The regime is accused of using its vast patronage networks to divert millions of dollars in international humanitarian assistance. Under the new bill, the White House would be required to determine whether the Syria Trust for Development, a charity led by Syria’s first lady Asma al-Assad and key source of patronage, meets the criteria for Caesar sanctions.
The bill also takes aim at a US-backed effort to send Jordanian electricity and Egyptian gas to Lebanon via a transnational pipeline that runs through Syria. The Syrian government would receive in-kind compensation in the form of gas supplies, rather than cash, for its participation in the stalled four-country energy project. The legislation amends the Caesar Act to make “in-kind transactions” with Damascus sanctionable.
Assad has tightened his two-decade grip on power, some 12 years into Syria’s civil war. Aided by Russia and Iran, the regime has won back much of the territory it lost during the conflict, aside from a Kurdish-controlled pocket in the northeast and the rebel-held bastion of Idlib province in the northwest.
The legislation’s release comes as regional states, including some that once funneled weapons to the rebels trying to oust Assad, are resuming economic and diplomatic ties they suspended more than a decade ago. Efforts to normalize gained momentum amid the outpouring of regional sympathy that followed the deadly Feb. 6 earthquakes in Syria and Turkey.
In a major win for Syria’s strongman this week, regional heavyweight Saudi Arabia formally invited Assad to attend the upcoming Arab League summit that will be held in the Saudi coastal city of Jeddah on May 19. Riyadh also announced it would be resuming diplomatic operations in the country it long shunned.
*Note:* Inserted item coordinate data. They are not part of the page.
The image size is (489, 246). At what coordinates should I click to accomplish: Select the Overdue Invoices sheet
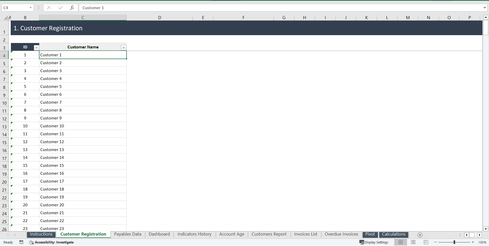point(341,234)
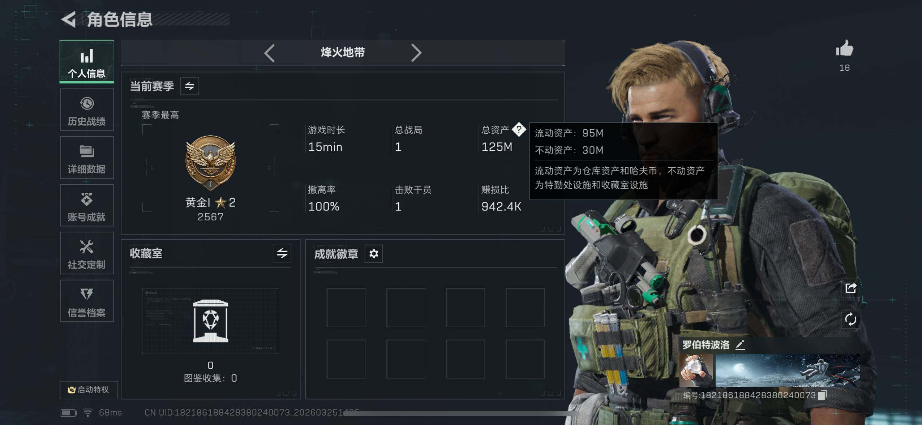The width and height of the screenshot is (922, 425).
Task: Toggle the 收藏室 display switch
Action: point(282,253)
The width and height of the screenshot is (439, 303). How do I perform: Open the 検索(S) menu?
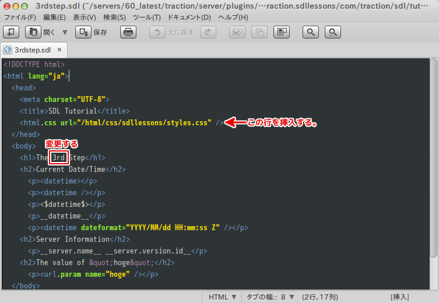coord(114,17)
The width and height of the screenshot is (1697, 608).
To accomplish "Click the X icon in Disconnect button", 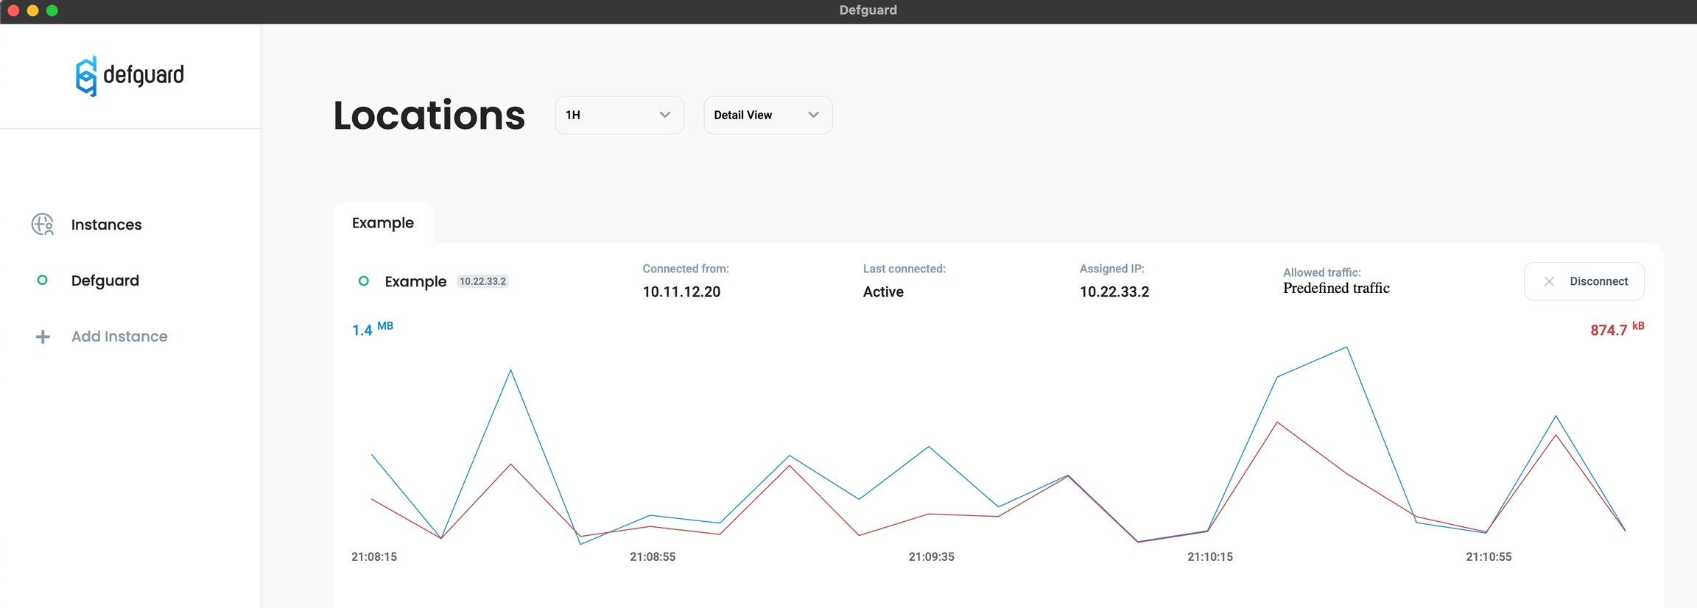I will 1549,281.
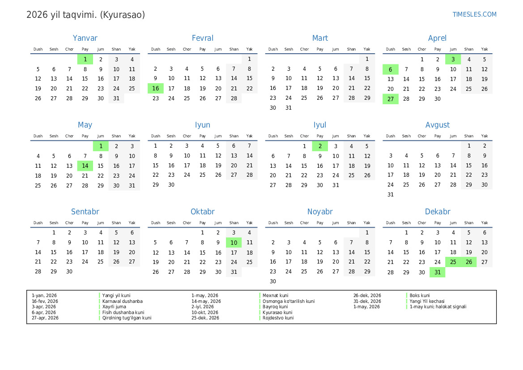Select July 2 Bayroq kuni date

[x=320, y=146]
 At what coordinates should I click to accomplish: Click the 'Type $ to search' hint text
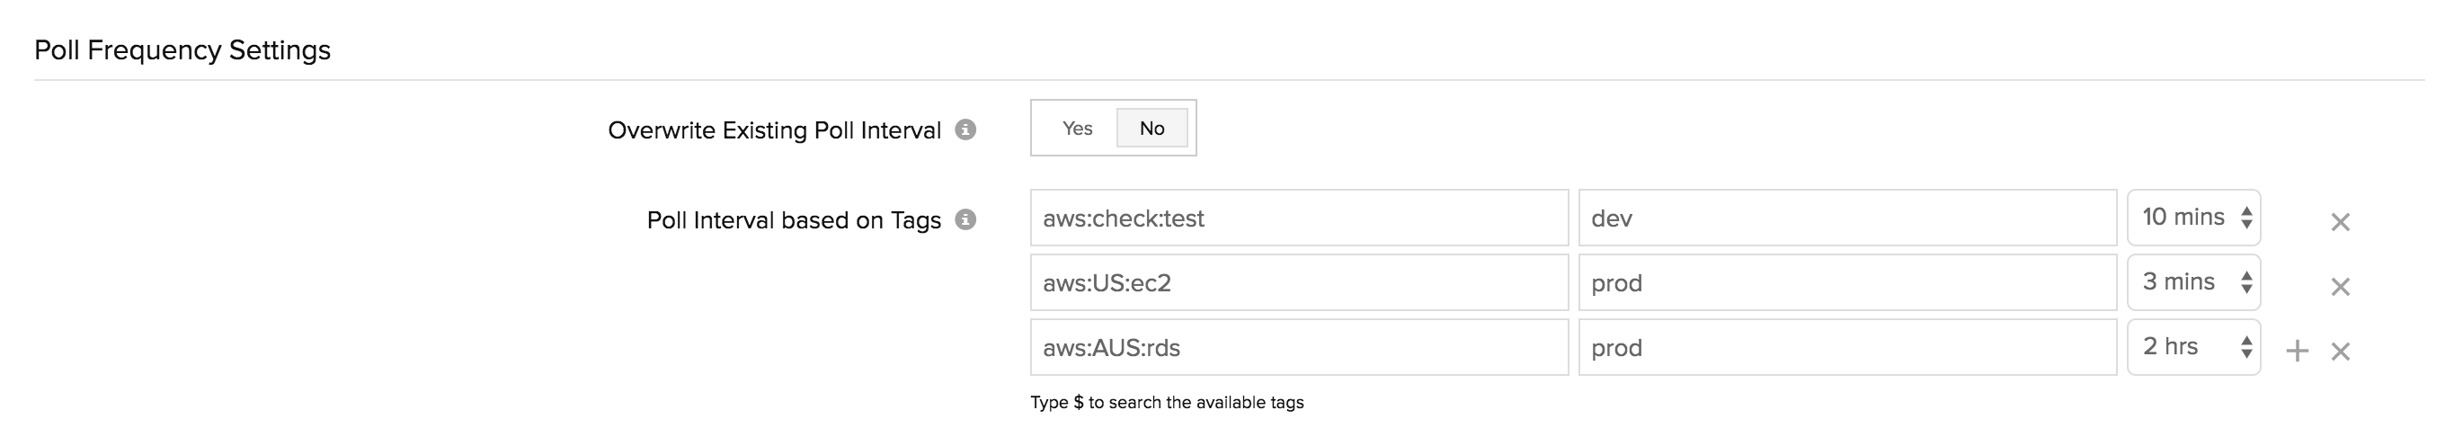tap(1166, 403)
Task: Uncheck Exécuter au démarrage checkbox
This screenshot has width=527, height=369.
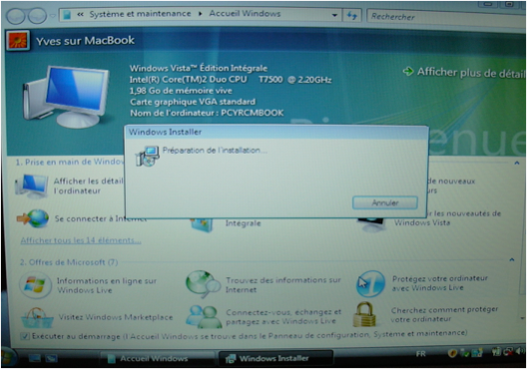Action: (x=25, y=336)
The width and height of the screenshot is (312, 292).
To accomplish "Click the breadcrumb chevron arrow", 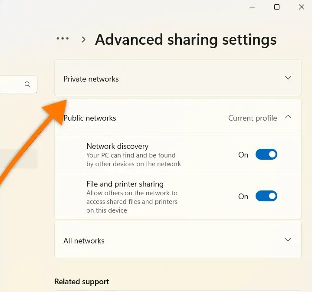I will click(84, 39).

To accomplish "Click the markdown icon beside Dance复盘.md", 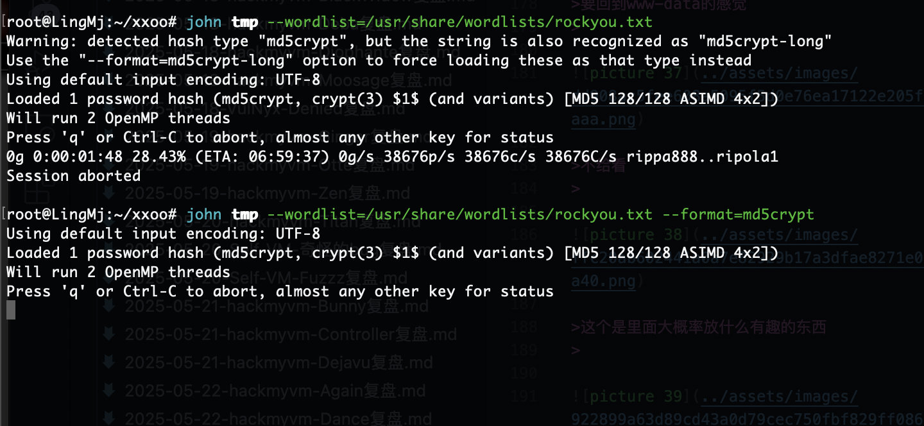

As the Arab overtures to Assad continue, the Biden administration has begun calling for countries engaging with his government to put conditions on the table, such as ending the smuggling of Captagon and creating safe conditions for refugee returns.
"Our basic message has been [that] if you’re going to engage with the regime, get something for that,” US Assistant Secretary of State for Near Eastern Affairs Barbara Leaf said during a March Al-Monitor event.
The engagement has so far yielded few, if any, meaningful concessions from the regime. As a precondition for its readmission into the Arab League, Damascus reportedly agreed to take back just 1,000 of the roughly 660,000 Syrian refugees registered in Jordan, The Wall Street Journal reported.
The Biden administration rejects criticism coming from both parties that its rhetoric amounts to tacit approval of Assad’s rehabilitation. US officials say sanctions will remain in place, as will the US policy against normalization, unless a political solution in Syria based on UN Security Council Resolution 2254 is reached.
"We are not going to be in the business of normalizing relations with Assad," Secretary of State Antony Blinken told reporters on Tuesday, adding that the United States and its Arab partners share the same goals with respect to Syria but differ on their approach.
Senior lawmakers in both parties have urged the Biden administration to use the Caesar Act to limit Assad’s access to foreign investment and reconstruction assistance at a time when he desperately needs it to rebuild his war-ravaged country.
To date, the Biden administration has issued one round of Caesar sanctions, which in March targeted Syria’s production and export of Captagon, an illegal amphetamine that serves as a key source of revenue for the regime.
The bill would require the administration to produce an interagency strategy every year for the next five years on how the United States plans to counter foreign governments' outreach to Syria. As part of that report, the administration would need to compile a “full list of transactions, including investments, grants, contracts, or donations” exceeding $50,000 made by individuals in the region.
The bill also bars federal funds from being used to “recognize or otherwise imply, in any manner” US recognition of Assad or any Syrian government led by him.